**** RECORD EXCERPTS
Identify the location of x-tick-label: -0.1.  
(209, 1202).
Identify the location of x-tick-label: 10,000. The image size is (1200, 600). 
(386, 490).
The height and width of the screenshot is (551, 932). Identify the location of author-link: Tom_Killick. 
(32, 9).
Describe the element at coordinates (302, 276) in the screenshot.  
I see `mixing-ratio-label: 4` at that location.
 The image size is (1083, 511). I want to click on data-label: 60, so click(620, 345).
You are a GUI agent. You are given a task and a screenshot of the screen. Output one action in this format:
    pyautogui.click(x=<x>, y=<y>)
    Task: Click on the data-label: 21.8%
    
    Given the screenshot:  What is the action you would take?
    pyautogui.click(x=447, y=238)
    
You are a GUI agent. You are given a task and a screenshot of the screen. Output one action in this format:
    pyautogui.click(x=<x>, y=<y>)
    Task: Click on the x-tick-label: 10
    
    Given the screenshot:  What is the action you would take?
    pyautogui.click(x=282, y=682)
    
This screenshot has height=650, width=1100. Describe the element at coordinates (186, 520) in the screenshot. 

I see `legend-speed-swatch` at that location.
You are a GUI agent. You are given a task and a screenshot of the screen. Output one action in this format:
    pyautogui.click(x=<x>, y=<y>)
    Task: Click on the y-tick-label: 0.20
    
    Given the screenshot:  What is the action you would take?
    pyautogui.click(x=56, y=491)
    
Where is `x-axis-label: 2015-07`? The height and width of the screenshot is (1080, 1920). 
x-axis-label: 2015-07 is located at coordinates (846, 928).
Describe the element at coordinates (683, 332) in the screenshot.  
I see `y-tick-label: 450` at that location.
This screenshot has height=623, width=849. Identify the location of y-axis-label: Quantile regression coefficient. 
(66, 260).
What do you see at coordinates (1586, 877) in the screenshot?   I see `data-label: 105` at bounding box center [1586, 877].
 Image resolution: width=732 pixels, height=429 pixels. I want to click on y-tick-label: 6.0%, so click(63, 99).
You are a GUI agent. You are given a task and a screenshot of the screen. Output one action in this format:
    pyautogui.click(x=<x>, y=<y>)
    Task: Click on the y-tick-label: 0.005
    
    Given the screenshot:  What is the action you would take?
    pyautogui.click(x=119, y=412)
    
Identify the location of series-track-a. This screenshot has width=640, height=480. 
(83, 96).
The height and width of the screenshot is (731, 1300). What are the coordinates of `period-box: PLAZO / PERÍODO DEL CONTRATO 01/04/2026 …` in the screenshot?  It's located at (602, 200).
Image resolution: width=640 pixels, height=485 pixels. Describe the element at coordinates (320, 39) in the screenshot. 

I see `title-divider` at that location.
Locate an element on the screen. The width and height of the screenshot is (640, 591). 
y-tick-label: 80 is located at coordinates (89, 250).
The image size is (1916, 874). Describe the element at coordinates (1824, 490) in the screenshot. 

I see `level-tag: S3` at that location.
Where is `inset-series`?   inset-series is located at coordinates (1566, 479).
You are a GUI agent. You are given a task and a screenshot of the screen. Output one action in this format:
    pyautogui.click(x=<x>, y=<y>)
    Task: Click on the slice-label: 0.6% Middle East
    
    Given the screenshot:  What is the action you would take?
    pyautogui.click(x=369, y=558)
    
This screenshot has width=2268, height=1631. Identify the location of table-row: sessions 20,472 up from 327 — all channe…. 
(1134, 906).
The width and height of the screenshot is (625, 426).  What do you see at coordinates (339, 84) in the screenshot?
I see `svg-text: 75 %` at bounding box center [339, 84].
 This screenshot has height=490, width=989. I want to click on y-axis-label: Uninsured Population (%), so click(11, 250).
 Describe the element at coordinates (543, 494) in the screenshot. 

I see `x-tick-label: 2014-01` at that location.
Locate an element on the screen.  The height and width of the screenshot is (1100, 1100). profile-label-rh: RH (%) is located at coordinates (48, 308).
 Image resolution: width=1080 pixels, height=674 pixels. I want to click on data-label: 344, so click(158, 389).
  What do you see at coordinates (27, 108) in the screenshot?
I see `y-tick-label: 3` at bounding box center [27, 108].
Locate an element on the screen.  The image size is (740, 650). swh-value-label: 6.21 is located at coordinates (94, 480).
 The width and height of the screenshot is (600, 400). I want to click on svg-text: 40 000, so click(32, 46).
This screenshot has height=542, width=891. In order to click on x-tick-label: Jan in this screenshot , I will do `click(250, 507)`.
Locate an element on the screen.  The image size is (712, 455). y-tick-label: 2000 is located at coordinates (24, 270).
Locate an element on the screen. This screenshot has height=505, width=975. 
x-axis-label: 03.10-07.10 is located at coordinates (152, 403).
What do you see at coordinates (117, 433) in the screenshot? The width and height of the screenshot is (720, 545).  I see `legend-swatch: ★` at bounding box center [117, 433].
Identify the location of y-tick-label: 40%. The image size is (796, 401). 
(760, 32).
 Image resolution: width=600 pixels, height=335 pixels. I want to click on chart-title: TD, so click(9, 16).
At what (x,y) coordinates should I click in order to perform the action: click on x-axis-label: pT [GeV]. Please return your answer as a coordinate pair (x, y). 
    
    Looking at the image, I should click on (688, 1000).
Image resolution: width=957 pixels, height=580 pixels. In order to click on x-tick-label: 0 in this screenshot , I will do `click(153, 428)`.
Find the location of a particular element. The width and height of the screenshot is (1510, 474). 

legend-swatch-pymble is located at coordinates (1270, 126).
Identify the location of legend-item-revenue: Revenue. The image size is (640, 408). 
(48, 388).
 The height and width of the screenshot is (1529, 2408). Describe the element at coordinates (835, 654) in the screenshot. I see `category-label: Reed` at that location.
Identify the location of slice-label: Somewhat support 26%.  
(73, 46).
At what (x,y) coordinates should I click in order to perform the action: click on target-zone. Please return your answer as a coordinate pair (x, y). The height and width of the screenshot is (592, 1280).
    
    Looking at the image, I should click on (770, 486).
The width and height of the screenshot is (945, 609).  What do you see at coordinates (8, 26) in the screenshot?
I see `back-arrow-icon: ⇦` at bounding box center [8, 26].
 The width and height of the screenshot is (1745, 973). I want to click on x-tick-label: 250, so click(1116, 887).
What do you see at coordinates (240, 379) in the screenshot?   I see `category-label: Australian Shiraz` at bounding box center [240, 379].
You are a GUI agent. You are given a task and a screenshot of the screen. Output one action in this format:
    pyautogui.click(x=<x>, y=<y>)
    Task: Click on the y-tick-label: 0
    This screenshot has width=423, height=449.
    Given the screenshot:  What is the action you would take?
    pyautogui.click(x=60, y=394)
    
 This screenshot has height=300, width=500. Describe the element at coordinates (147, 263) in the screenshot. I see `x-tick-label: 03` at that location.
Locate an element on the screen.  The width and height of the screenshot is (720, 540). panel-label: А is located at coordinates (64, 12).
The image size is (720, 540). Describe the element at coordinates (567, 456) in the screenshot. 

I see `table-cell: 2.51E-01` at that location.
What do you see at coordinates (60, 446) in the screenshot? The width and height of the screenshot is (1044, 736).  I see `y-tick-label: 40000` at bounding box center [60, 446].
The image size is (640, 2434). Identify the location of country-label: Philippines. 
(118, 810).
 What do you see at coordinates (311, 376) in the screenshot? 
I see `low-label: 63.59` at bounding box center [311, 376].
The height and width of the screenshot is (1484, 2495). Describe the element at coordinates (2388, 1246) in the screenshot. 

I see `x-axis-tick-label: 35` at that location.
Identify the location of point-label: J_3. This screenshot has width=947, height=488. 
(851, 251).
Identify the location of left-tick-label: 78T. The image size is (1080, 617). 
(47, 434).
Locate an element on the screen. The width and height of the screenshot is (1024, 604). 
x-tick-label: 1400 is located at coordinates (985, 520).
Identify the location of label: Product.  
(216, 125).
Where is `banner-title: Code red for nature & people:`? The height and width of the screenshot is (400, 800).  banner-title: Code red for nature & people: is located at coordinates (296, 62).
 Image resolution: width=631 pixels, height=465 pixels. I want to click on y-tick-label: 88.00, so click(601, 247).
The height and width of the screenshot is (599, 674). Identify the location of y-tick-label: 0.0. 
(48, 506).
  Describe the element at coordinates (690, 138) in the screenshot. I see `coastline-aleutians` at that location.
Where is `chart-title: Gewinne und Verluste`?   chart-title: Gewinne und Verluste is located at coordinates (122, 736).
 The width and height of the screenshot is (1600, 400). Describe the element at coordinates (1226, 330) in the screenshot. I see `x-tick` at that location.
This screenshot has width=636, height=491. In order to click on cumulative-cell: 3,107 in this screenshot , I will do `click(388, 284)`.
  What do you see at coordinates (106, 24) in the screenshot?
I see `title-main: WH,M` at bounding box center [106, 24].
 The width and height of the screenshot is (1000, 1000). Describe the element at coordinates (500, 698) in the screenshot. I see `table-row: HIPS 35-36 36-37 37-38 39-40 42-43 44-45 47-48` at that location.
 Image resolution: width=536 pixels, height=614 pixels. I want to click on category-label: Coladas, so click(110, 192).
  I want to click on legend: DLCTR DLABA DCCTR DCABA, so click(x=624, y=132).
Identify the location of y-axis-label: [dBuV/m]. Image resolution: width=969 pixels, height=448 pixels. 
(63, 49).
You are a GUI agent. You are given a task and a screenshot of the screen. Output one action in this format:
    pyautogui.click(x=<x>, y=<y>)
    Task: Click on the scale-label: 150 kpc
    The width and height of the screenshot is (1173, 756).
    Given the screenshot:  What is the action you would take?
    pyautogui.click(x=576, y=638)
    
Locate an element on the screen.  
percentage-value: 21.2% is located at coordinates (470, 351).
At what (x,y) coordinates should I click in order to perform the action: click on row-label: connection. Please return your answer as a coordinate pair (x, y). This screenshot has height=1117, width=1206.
********
§ WHAT TO PRODUCE:
Pull out each line of the material that contains the string "size".

§ TASK RESULT:
Identify the location of x-tick-label: 10,000. The image size is (1200, 600). 
 The image size is (1083, 511). I want to click on data-label: 60, so click(620, 345).
The image size is (1916, 874). Describe the element at coordinates (1824, 490) in the screenshot. 
Locate an element on the screen.  The image size is (740, 650). swh-value-label: 6.21 is located at coordinates (94, 480).
Locate an element on the screen.  The image size is (712, 455). y-tick-label: 2000 is located at coordinates (24, 270).
Identify the location of y-tick-label: 40%. The image size is (796, 401). 
Identify the location of legend-item-revenue: Revenue. The image size is (640, 408). 
The image size is (720, 540). Describe the element at coordinates (567, 456) in the screenshot. 
The image size is (640, 2434). Identify the location of country-label: Philippines. 
Identify the location of left-tick-label: 78T. The image size is (1080, 617). 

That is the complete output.